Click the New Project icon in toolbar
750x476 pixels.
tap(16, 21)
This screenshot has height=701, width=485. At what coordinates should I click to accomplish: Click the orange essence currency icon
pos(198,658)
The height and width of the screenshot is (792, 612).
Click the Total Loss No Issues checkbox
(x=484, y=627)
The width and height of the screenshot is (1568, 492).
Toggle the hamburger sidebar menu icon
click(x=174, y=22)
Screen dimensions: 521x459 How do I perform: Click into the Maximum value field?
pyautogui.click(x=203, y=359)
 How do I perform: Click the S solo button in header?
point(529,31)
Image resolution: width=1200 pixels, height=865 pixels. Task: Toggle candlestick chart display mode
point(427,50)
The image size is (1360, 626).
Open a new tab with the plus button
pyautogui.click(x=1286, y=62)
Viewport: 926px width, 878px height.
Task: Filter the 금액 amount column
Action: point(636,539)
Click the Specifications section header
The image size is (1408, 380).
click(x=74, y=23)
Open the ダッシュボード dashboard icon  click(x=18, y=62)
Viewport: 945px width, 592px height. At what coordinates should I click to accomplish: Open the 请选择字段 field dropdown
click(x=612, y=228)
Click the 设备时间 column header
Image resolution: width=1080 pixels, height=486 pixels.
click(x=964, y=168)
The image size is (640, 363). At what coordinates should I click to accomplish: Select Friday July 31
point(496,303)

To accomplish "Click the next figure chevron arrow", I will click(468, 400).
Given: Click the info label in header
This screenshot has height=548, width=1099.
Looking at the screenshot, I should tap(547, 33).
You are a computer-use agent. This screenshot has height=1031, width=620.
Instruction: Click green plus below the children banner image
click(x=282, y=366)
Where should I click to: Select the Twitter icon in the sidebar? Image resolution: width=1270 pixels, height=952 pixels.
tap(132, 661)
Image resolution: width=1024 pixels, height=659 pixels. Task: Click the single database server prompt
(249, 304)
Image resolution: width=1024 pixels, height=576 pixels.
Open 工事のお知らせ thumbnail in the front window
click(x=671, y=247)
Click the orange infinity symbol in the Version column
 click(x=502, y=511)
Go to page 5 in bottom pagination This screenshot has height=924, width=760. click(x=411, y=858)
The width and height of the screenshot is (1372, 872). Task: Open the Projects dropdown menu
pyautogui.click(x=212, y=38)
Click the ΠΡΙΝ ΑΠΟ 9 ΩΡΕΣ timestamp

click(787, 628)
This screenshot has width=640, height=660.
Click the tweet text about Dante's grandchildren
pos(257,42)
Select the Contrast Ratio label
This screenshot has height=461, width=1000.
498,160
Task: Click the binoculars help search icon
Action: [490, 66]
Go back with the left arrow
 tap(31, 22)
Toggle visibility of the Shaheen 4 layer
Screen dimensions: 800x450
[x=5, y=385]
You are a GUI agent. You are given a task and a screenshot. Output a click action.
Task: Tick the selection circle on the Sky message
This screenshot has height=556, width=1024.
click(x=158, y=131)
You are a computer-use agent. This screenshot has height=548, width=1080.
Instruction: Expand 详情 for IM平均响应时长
§ §
■ **EXERCISE AIM**
Retype exactly the lines above, from the one with "Open a new tab with the plus button" through the one with "Open the ダッシュボード", inclusive.

■ **ANSWER BELOW**
Open a new tab with the plus button
pyautogui.click(x=1286, y=62)
Viewport: 926px width, 878px height.
Task: Filter the 금액 amount column
Action: point(636,539)
Click the Specifications section header
The image size is (1408, 380).
click(x=74, y=23)
Open the ダッシュボード dashboard icon  click(x=18, y=62)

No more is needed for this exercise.